Ночь ежится. Предчувствием бессилия зажигает яркую немигающую каплю в оборках покрывала, которой уготована участь противостоять юной бесплотности надвигающегося. Еще невидимого.

Митька работал. Времени не было, нужно выходить срочно. Забрал у Хакима антидог.

– Вперед, вперед! Догоню!

Сбросил перед стеной оба эрдэ. Полез наверх, в нору. Фонарем. Крови немного. Растер ладонью. Антидог. Вниз. Стена чистая. Антидог. Забрал все, осветил, проверил. Антидог. Отбежав назад, еще. Вперед, тоже.

И уже круча обвала, волны непроходимого каменного поля. Ближе к левой стене. Шаткая опасность ловушки. Нога в щель – огнем в колено – и конец. Не напрягаться! Легче! Быстрее.

Глухой сдавленный стон откуда – то из глубины. В свете фонаря узкий провал, на самом дне лежит черный. Странный шлем, броня.

– Сейчас, сука!

На колени, прижав фонарь к стволу, сует вглубь. Клокочущий хрип, под шлемом отсвет красноты.

Нажать!.. Свой он… Свой же! Кулак в кровь. Нахлынуло из забытья криком раздавленных слез.

– Ты, сволочь, если… не сдохнешь… Запомни! На всю жизнь! Должник ты теперь, падла!

…Глухой разрыв. Очередь. Разрыв. Еще. Летящее в вершинах слабое эхо. Митька не слышит – он уже за завалом. Ночь рвется вдалеке, на длинном переходе к Паку.

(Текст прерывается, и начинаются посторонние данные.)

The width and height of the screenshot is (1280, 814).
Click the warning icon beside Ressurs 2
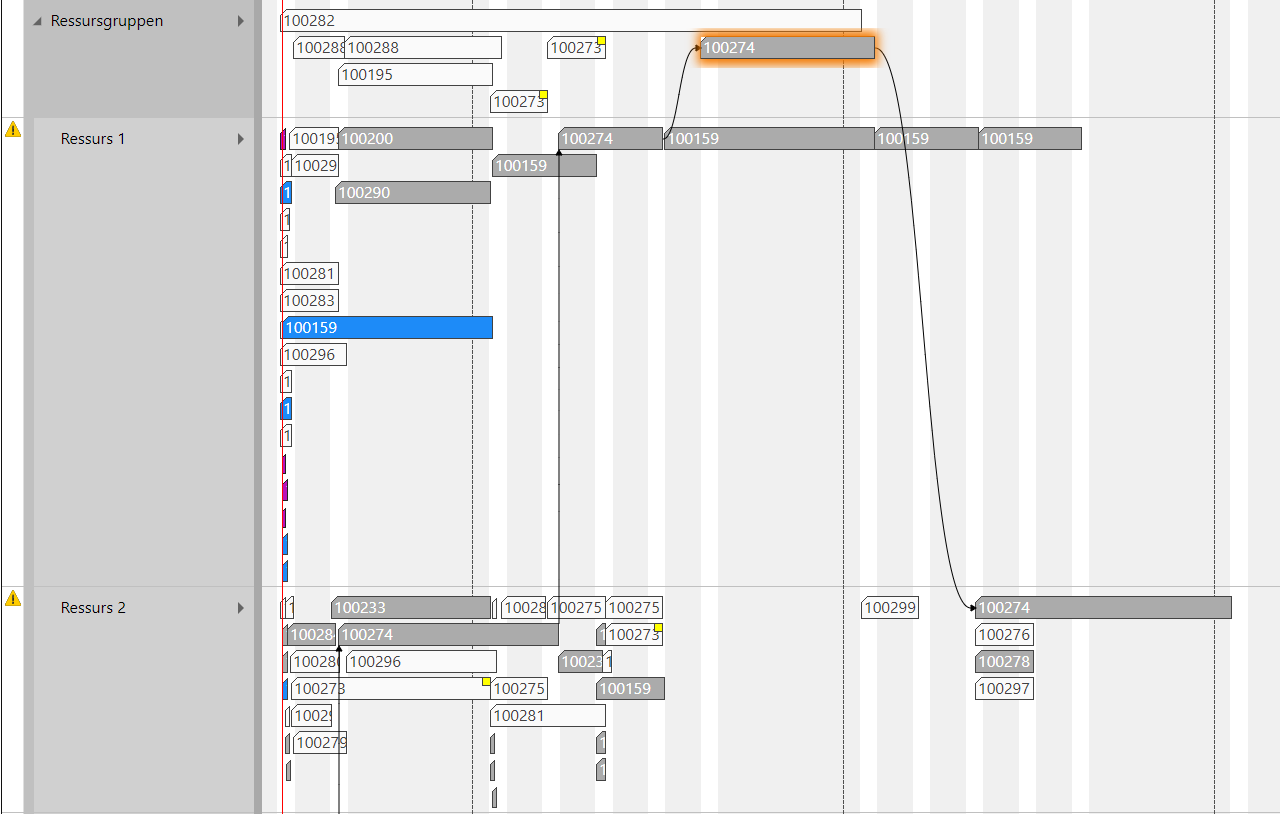point(13,598)
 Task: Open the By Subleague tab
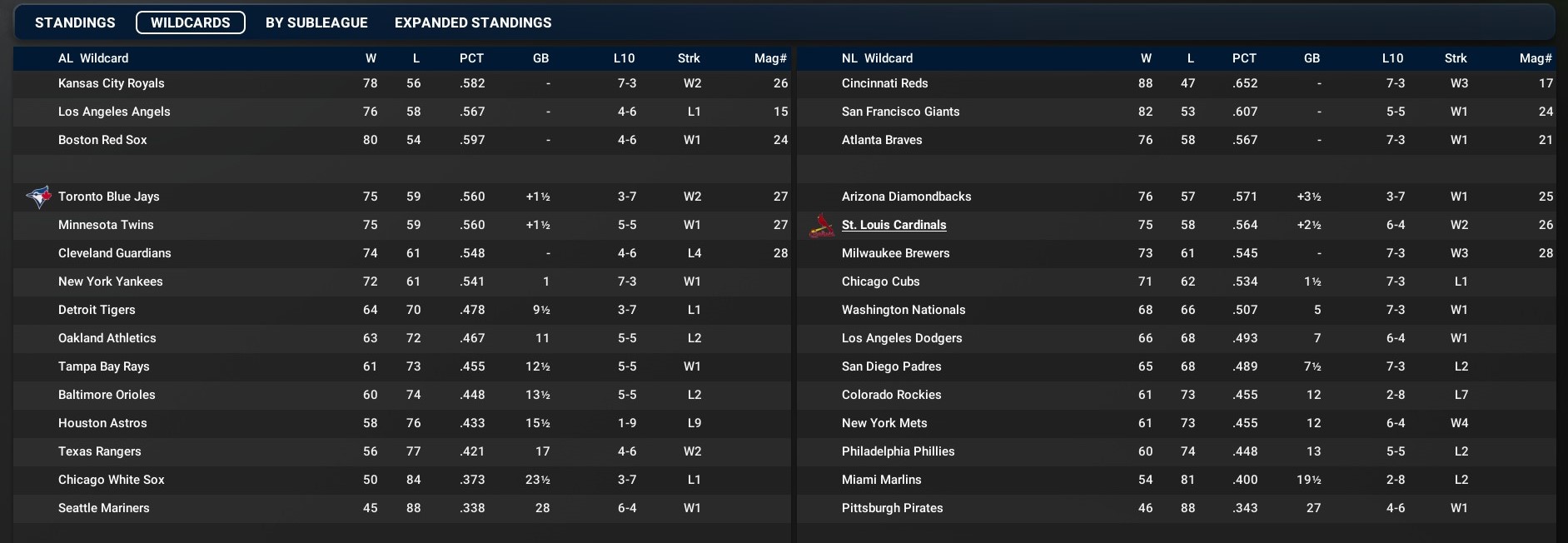click(x=316, y=22)
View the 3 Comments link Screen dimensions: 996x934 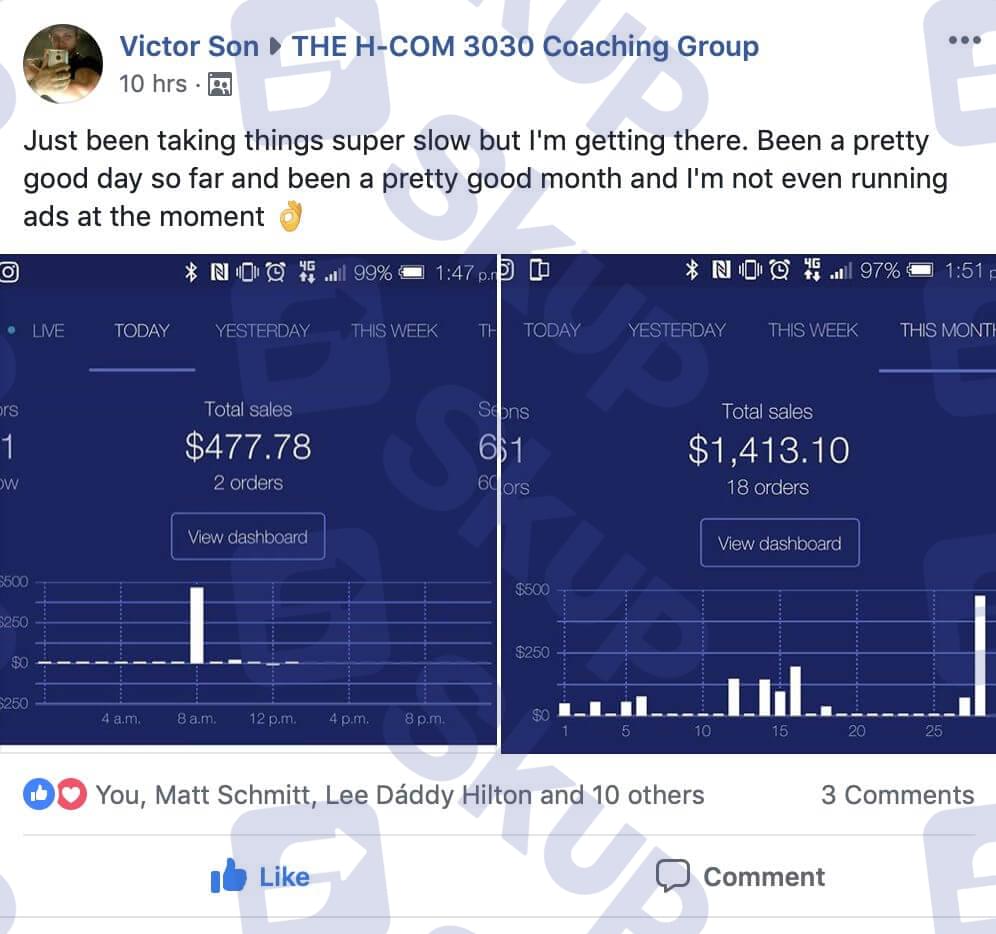(x=897, y=795)
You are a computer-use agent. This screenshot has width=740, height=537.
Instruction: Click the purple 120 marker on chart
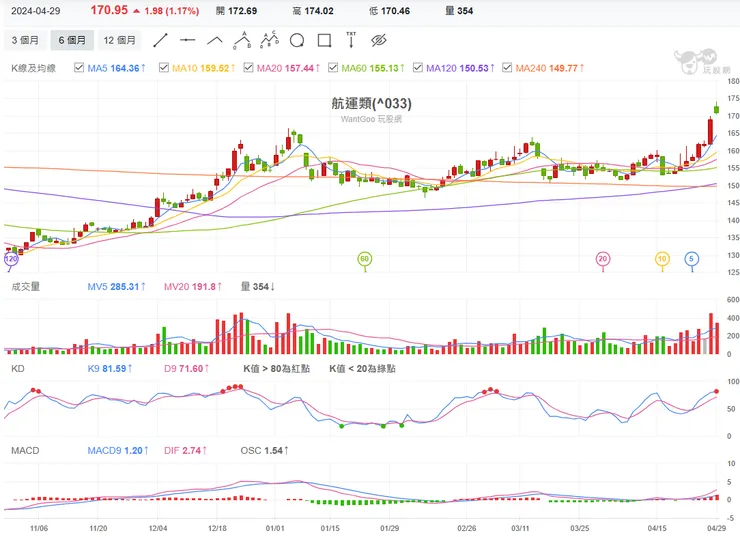pos(12,258)
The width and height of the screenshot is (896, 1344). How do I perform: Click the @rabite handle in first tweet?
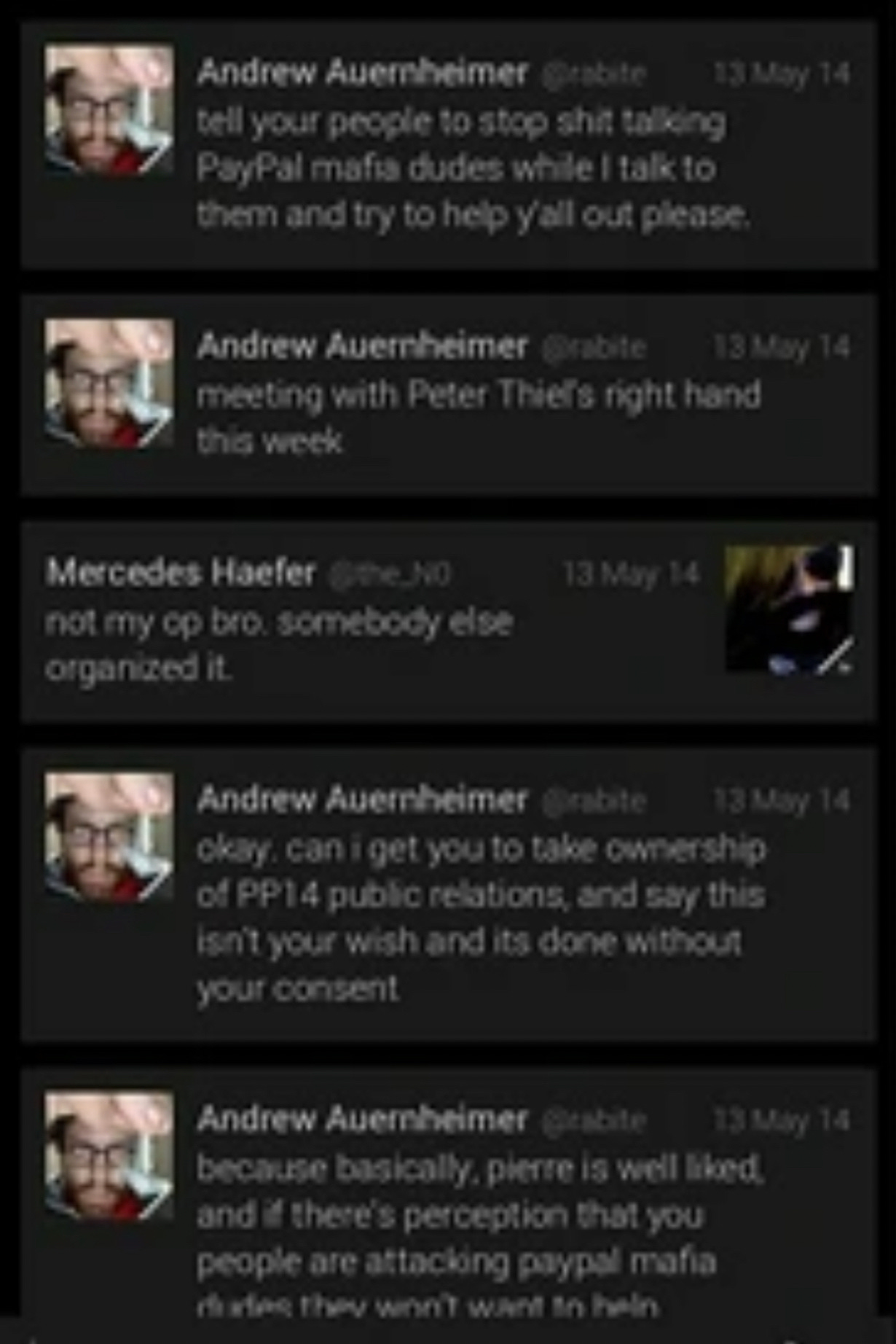coord(594,74)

Коротко вспыхнув, луч Митькиного фонаря выхватывает спины четверых, тяжело бегущих в пологий подъем впереди.

* * *

Ермак разбил рацию. Хаким ушел по своим делам. Маркелыч держался в норме, розовый. Не мужик – кремень. Каштаринцев пришлось, правда, поорать от души – сначала ж влепят, а потом разбираться, кто да что. Приняли с радостью, братаны. Рассказывали про бучу у каких – то спец, то ли местных, то ли еще откуда-то. Летюху аж пришлось на трубу подорвать. Тот обматерил, чуть по рации ногой не въехал – и дальше дрыхнуть. А те еще бились, километрах в пятнадцати. Только – только стихать начало. Нашли время духов гонять, чудики. Дня им мало.


Хакимовы разведданные ушли в штаб. Всех кроме него, конечно, представили к муделям. Но ему вроде по хрену. С бабками. Ох, и любит же. А чего? Что есть, что нет – капуста. Маркелыч знает точно, поэтому и не переводятся.

Вот только Мишку… Не забрали. Там он. Не смогли без Маркела. Может, и к лучшему. Ермак хорошо его. Чего тревожить – то, а?

Занимался рассвет. Камень скоро оживет в лучах любимой.


Сергеич

Москва, Ясенево, 04.07.1995, 10:02

Выспался, помыл машину, накормлен.

В кабинете Якименкова резануло необычным.

– Здравствуй, Чеканов. Присаживайся. Ну так как, выясняется?

– Пока ничего конкретного, но работаем, – ответил Сергеич, хотя про себя подумал: «Сейчас. И три часа потом твою ахинею слушать по поводу».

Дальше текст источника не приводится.